Download Tree Wisdom Book in PDF, ePub and Kindle

Twelve lessons that trees can teach us to achieve inner calm, with mindfulness and journaling exercises. Forest bathing, tree hugging, 'earthing' and nature retreats--more and more, we are craving a return to nature, to peace, and simplicity. This book shows the way. When international opera tenor and forester Vincent Karche lost his voice, he was instructed by a shamanic healer that, to regain it, he would have to find himself again first. Thus began a journey into the heart of the forest. In this book, Vincent mirrors the cyclical nature of the seasons to help us reconnect to our natural rhythm, find inner peace, and activate physical and emotional healing. Just as a tree anchors its roots into the earth to weather storms, so too can we learn to cultivate resilience; to find instant relief from stress, we need only breathe slowly in and out as a tree would; and we can forge stronger relationships by encouraging symbiotic links with all beings, giving and taking only what we need as trees and plants do. In this poetic exploration of the unbreakable bond between nature and human, Vincent reminds us that we are both the forest and the tree: each unique in our being and yet part of a Divine natural creation.


The Book of Amazing Trees

The Book of Amazing Trees
Author: Nathalie Tordjman
Publisher:
Total Pages: 72
Release: 2021-09-14
Genre: Juvenile Nonfiction
ISBN: 9781616899714

Download The Book of Amazing Trees Book in PDF, ePub and Kindle

A comprehensive guide to trees for the young reader, with abundant facts, descriptions, and activities and more than 200 detailed illustrations. What are roots for? Which role do flowers play? Which trees keep their leaves in winter? What is photosynthesis? Find out everything about the fascinating world of trees, from the fragrant butterfly bush to the dramatic baobab to the majestic evergreen sequoia.

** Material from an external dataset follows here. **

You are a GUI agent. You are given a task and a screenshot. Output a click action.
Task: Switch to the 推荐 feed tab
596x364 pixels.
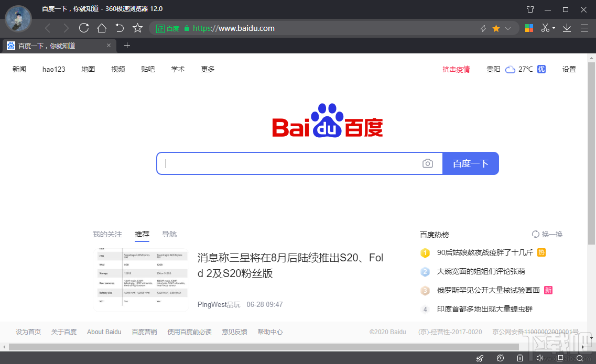[x=142, y=234]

Learn through fun facts, interactive quizzes, and hands-on activities such as how to grow your own tree from a seed or a cutting, and observe trees in a variety of habitats in detailed seek-and-find scenes. An information-packed guide for budding naturalists, The Book of Amazing Trees explores the wonder of how trees grow, thrive, and even communicate with each other!


A Season of Trees

A Season of Trees
Author: Ruth Mattison
Publisher:
Total Pages: 16
Release: 2015-01-01
Genre:
ISBN: 9781584539421

Download A Season of Trees Book in PDF, ePub and Kindle

In this book you will see how trees change as the seasons change.